A tiny community of Swiss winemakers is fighting to retain the right to call their wine "champagne".
Forty-three winegrowers from the village of Champagne (population 660) in canton Vaud will no longer be able to use the label, "vin de champagne", from June 1, when a series of bilateral accords between the European Union and Switzerland come into effect.
French wine producers, who sell millions of bottles of champagne, won the concession from the Swiss government last year.
Albert Banderet, who heads the village's action committee, told swissinfo that legal proceedings would be launched at the European Court of Justice within the next few weeks.
"It is a total injustice to prevent the winegrowers of Champagne in Vaud from using the name of their village on their wine labels," he said.
The wine growers are seeking to have the relevant bilateral treaty amended so they can continue using the label on the 280,000 bottles of wine they produce annually.
Banderet estimates that if they fail to win their case, winemakers could face financial losses of more than SFr1 million a year.
Villagers have enlisted the services of two lawyers to lead their challenge and are confident that they have built up a strong case.

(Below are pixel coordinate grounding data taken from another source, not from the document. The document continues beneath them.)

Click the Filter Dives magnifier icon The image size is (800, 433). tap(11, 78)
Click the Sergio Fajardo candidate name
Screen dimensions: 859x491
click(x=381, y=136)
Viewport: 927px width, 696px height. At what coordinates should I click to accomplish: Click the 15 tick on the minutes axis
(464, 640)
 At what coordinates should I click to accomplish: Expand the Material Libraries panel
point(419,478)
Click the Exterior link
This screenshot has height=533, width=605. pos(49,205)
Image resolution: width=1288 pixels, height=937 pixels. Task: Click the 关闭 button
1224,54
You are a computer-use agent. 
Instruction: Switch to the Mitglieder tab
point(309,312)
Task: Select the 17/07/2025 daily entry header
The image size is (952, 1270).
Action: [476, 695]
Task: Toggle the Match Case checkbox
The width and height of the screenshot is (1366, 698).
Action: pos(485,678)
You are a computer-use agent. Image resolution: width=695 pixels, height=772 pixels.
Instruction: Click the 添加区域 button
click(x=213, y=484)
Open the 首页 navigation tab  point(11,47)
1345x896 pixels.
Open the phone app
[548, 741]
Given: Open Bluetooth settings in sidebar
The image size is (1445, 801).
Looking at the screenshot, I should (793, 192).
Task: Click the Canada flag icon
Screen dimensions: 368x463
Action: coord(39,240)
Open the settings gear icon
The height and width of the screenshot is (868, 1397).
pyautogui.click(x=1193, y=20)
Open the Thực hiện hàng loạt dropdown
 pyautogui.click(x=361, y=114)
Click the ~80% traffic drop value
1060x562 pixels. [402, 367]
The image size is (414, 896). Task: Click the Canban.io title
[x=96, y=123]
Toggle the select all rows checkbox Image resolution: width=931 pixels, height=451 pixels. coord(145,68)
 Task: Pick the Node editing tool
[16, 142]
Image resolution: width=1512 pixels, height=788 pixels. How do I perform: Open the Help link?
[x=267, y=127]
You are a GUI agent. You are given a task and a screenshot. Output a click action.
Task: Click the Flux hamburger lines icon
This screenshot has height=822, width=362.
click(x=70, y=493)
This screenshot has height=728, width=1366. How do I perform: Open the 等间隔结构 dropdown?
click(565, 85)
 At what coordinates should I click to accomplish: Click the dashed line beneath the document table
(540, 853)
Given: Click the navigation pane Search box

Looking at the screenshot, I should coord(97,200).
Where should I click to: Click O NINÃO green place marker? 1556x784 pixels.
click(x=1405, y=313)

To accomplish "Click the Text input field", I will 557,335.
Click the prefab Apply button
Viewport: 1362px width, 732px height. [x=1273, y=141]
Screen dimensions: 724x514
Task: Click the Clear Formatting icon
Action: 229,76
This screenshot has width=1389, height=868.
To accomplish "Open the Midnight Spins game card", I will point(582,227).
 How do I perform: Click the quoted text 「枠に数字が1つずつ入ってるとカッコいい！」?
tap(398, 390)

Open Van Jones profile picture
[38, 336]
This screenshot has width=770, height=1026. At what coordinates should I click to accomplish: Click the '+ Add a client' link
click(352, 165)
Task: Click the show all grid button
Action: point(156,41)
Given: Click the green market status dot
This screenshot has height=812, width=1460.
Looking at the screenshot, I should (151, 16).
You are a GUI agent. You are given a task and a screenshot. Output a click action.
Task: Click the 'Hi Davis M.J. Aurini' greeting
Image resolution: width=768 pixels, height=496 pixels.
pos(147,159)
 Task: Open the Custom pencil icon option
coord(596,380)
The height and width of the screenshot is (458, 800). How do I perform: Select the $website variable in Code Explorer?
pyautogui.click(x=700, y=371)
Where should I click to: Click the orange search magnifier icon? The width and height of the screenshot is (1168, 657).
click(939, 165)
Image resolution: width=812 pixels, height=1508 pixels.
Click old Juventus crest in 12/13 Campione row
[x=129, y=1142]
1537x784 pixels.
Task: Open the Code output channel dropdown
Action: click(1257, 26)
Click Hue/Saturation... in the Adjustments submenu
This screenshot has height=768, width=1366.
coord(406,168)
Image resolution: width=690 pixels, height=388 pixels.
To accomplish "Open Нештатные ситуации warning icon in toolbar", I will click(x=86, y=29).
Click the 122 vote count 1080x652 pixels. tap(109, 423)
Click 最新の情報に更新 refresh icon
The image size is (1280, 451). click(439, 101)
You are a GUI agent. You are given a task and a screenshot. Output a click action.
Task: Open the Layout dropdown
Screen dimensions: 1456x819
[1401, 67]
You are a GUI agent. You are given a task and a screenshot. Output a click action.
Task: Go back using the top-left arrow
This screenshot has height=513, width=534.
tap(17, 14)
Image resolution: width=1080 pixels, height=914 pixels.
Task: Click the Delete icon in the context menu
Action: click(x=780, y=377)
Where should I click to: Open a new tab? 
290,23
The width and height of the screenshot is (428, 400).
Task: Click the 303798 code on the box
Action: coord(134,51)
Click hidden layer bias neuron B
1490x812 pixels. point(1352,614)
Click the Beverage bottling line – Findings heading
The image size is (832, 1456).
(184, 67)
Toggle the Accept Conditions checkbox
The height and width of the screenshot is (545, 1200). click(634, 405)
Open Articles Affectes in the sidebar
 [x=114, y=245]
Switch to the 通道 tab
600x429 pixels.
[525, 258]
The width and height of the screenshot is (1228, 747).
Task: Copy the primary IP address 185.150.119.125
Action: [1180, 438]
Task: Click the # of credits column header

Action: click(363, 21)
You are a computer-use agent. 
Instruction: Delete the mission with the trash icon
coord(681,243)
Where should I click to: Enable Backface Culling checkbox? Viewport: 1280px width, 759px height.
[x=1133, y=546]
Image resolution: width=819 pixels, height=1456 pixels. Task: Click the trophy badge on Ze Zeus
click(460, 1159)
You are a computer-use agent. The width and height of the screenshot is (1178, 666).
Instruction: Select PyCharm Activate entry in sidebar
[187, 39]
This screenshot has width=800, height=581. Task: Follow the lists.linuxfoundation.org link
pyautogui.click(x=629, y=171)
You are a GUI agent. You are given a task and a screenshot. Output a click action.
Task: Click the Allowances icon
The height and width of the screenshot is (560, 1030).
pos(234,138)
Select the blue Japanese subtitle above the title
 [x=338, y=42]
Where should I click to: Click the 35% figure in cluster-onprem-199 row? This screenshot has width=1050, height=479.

This is likely to focus on historical precedence: records show that wine has been grown in the area since the year 885 and the village's name dates back to 1213.
The legal team is also expected to argue that the terms of the agreement between the EU and Switzerland are "discriminatory" towards Champagne's winegrowers.
"We're convinced we'll be successful because we're asking for democracy to be applied," added Banderet. "We simply can't put up with the strongest elements in society silencing the weaker ones."